→ **Exercise prompt**:
Nothing but the lines from the first line of the records through the line with "Dirt (574, 1553)" should be output, exactly as written and free of pictures.

→ **Records provided**:

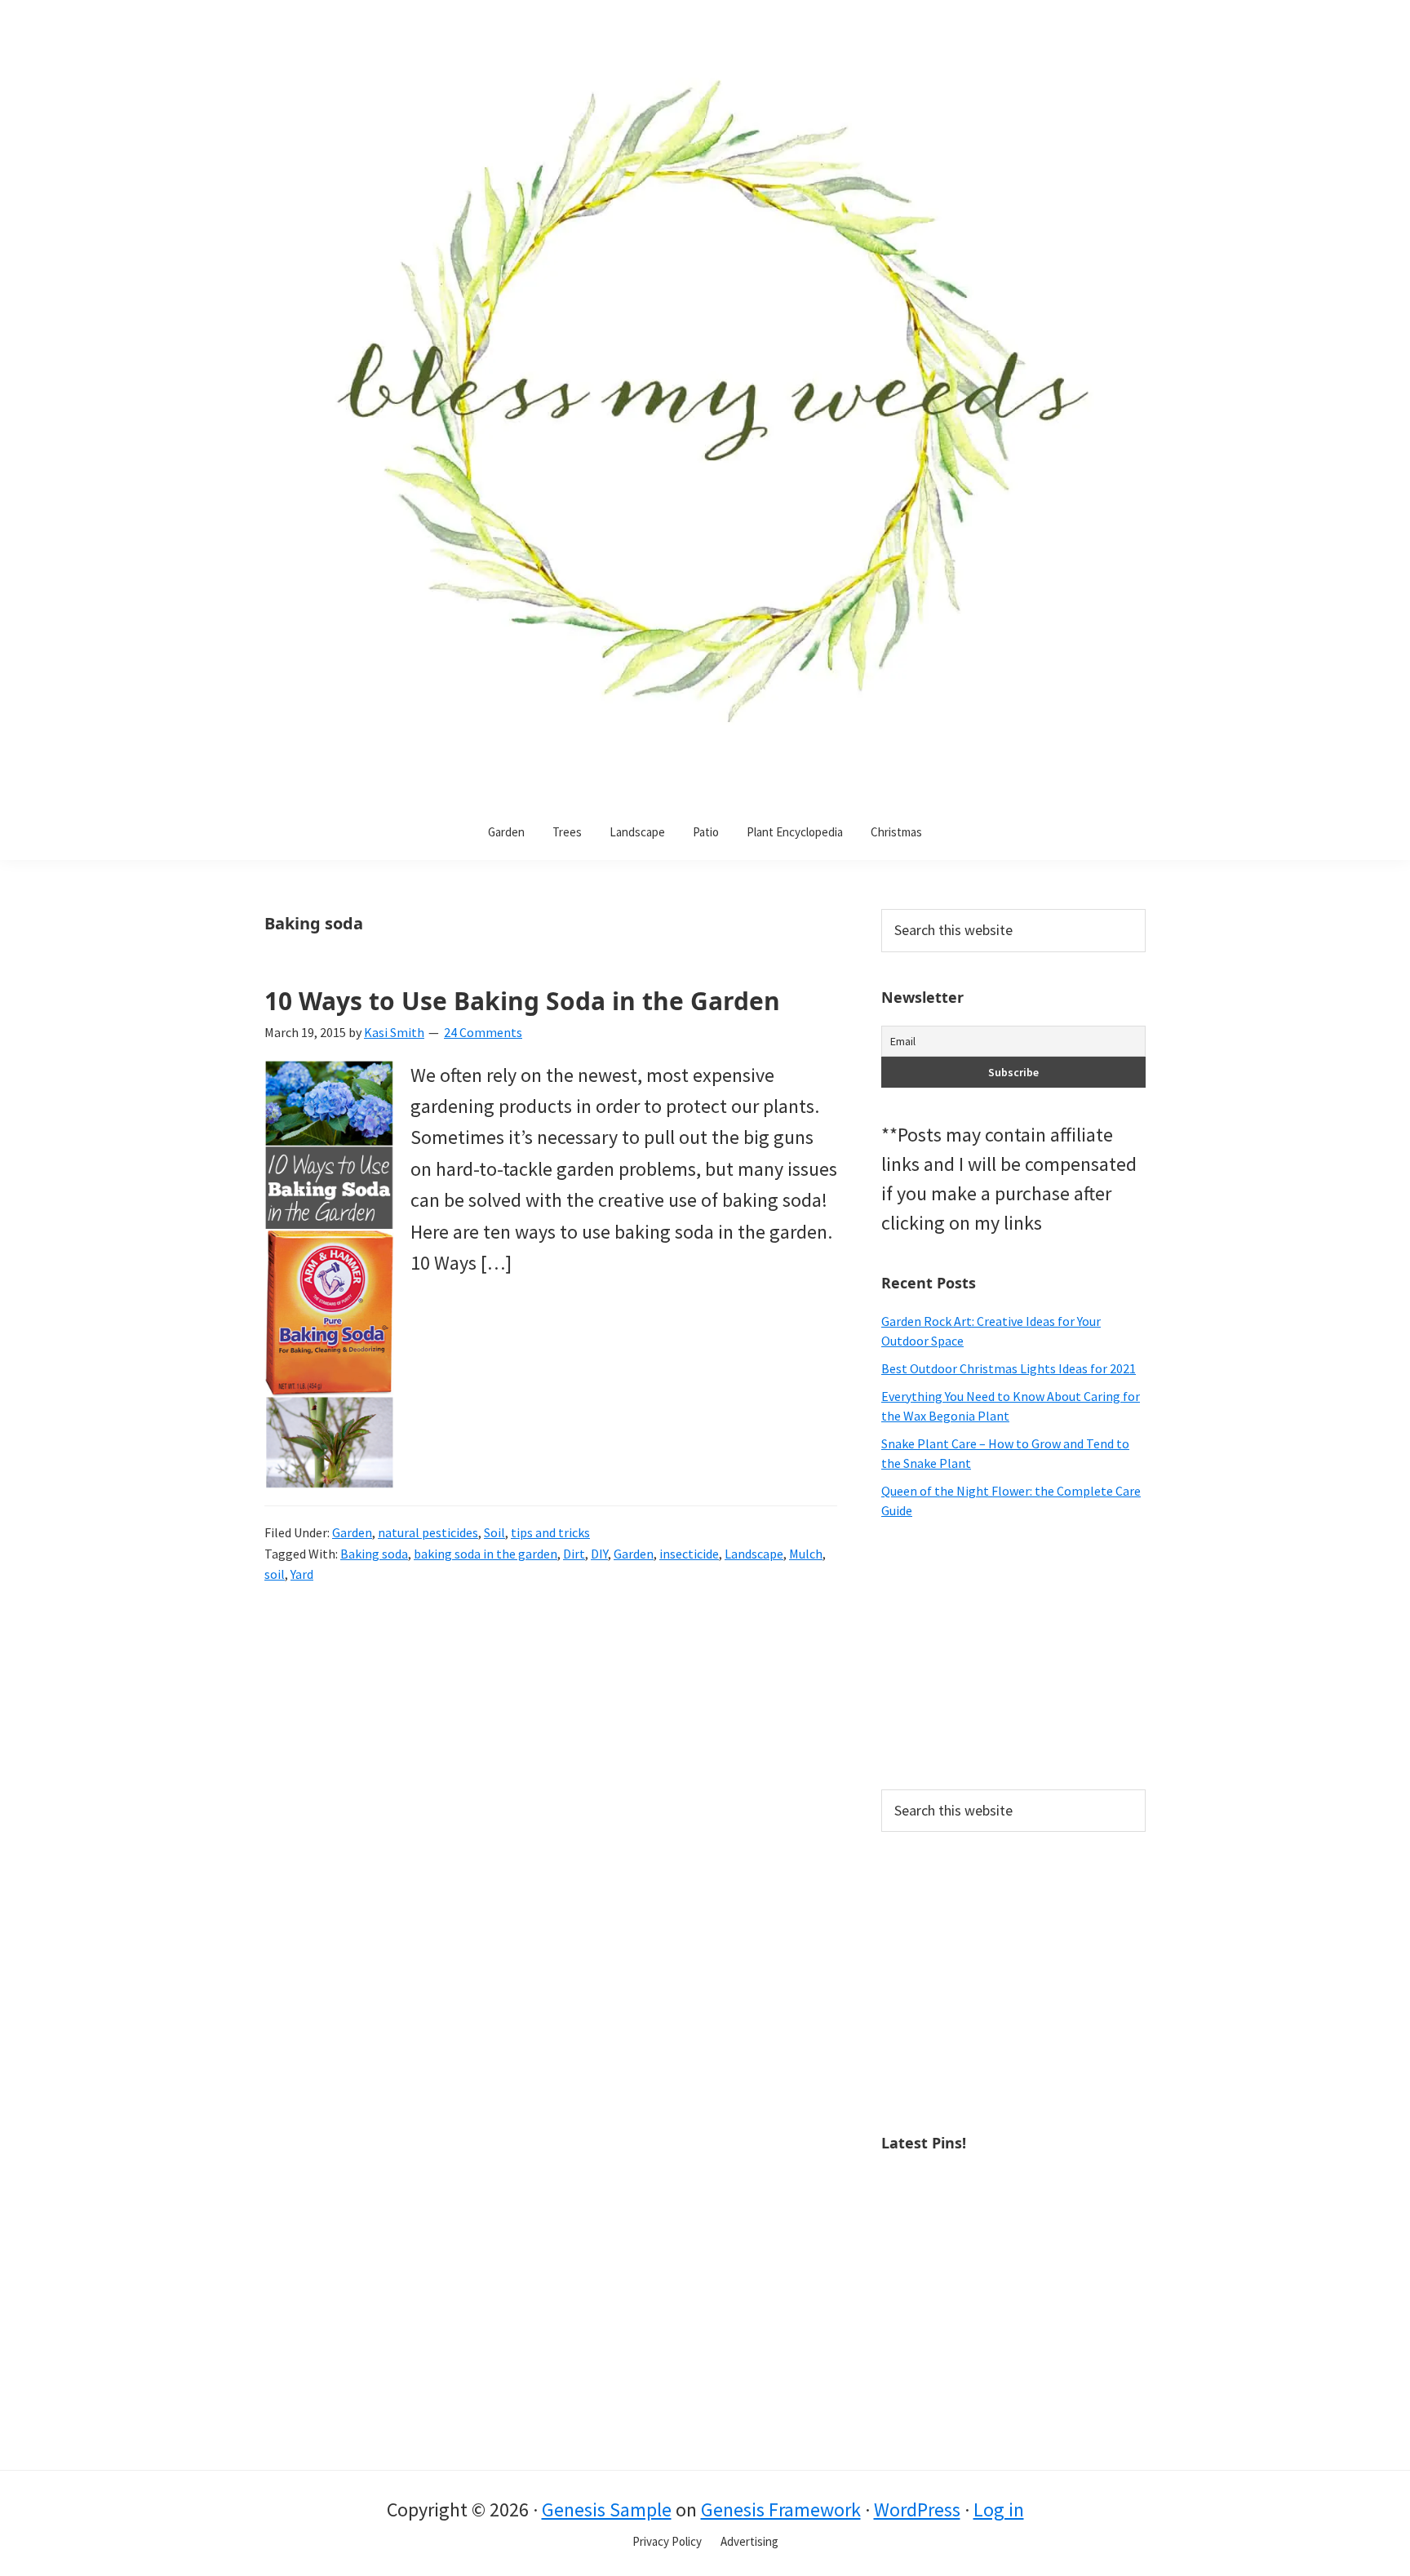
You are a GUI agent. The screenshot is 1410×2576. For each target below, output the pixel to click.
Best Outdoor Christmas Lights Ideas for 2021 (1008, 1368)
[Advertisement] (1013, 1655)
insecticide (689, 1553)
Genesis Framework (781, 2509)
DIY (599, 1553)
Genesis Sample (607, 2509)
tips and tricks (550, 1532)
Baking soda (374, 1553)
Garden (352, 1532)
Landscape (754, 1553)
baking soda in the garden (485, 1553)
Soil (494, 1532)
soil (274, 1574)
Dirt (574, 1553)
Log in (998, 2509)
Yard (301, 1574)
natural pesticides (428, 1532)
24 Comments (483, 1032)
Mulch (805, 1553)
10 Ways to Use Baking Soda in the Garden (522, 1001)
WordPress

→ **Output**:
You are a GUI agent. The screenshot is 1410×2576. For each target below, output the pixel to click.
Best Outdoor Christmas Lights Ideas for 2021 (1008, 1368)
[Advertisement] (1013, 1655)
insecticide (689, 1553)
Genesis Framework (781, 2509)
DIY (599, 1553)
Genesis Sample (607, 2509)
tips and tricks (550, 1532)
Baking soda (374, 1553)
Garden (352, 1532)
Landscape (754, 1553)
baking soda in the garden (485, 1553)
Soil (494, 1532)
soil (274, 1574)
Dirt (574, 1553)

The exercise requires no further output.